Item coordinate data

§ §

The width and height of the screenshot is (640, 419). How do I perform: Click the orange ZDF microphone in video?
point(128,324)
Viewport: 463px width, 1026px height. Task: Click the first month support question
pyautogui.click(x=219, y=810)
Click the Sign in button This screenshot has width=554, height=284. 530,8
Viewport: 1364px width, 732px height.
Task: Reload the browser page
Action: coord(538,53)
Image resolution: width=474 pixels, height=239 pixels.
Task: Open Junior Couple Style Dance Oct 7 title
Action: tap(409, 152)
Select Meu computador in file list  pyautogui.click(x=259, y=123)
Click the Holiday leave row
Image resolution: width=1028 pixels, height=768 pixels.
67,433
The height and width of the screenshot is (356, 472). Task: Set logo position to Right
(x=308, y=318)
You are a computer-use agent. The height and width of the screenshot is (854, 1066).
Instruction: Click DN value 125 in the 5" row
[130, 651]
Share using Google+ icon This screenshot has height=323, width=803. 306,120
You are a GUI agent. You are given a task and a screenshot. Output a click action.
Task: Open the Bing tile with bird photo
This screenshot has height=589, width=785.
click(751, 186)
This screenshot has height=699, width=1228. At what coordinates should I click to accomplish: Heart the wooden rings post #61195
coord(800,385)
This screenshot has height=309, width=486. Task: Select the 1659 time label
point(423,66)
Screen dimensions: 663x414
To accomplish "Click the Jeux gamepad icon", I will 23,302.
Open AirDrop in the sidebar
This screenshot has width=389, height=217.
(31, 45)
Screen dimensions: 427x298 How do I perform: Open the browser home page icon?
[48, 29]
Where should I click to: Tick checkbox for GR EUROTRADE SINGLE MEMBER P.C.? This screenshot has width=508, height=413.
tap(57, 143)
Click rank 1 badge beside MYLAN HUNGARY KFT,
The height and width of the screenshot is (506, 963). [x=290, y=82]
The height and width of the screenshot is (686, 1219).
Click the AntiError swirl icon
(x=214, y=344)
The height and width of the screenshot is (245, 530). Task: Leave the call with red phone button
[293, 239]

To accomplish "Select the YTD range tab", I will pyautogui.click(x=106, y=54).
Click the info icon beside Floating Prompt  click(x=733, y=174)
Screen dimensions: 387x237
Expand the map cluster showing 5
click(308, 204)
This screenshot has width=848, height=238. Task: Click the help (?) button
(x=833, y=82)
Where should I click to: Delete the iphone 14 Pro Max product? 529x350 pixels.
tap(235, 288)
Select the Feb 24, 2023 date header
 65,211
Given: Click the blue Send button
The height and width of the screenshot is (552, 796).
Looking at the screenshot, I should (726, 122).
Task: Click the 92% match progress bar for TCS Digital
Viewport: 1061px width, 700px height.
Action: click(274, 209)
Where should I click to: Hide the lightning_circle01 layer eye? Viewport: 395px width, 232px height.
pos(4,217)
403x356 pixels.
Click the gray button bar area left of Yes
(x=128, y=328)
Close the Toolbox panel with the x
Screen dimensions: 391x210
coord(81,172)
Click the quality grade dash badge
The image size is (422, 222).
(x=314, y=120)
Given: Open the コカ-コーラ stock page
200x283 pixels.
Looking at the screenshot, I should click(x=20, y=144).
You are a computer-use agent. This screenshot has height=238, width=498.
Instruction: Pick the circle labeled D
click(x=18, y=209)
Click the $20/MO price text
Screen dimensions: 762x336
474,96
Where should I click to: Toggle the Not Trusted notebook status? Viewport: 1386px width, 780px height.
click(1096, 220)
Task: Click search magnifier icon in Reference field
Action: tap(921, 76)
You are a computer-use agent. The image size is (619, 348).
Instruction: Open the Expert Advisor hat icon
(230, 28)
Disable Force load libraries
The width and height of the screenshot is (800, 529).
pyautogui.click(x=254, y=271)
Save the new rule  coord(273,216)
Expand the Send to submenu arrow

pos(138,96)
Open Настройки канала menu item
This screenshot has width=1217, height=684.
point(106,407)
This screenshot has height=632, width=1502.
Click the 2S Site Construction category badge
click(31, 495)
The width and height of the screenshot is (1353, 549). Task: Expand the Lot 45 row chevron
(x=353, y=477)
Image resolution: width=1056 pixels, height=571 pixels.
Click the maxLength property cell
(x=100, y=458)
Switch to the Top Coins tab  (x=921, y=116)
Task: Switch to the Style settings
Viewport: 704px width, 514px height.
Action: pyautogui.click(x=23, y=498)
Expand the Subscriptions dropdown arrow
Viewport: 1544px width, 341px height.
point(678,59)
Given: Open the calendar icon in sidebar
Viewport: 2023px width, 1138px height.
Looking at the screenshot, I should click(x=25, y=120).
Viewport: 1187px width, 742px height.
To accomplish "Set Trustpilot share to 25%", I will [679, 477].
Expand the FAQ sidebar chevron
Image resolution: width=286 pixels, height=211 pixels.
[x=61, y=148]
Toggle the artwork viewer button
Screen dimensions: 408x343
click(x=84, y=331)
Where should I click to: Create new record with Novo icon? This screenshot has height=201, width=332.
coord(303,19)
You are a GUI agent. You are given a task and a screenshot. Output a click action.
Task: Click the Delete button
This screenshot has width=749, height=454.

§ §

■ **WRITTEN EXERCISE**:
Find every line in the entries above that contains the word "Expand", and copy each of those lines.

■ **RESULT**:
Expand the map cluster showing 5
Expand the Send to submenu arrow
The width and height of the screenshot is (1353, 549). Task: Expand the Lot 45 row chevron
Expand the Subscriptions dropdown arrow
Expand the FAQ sidebar chevron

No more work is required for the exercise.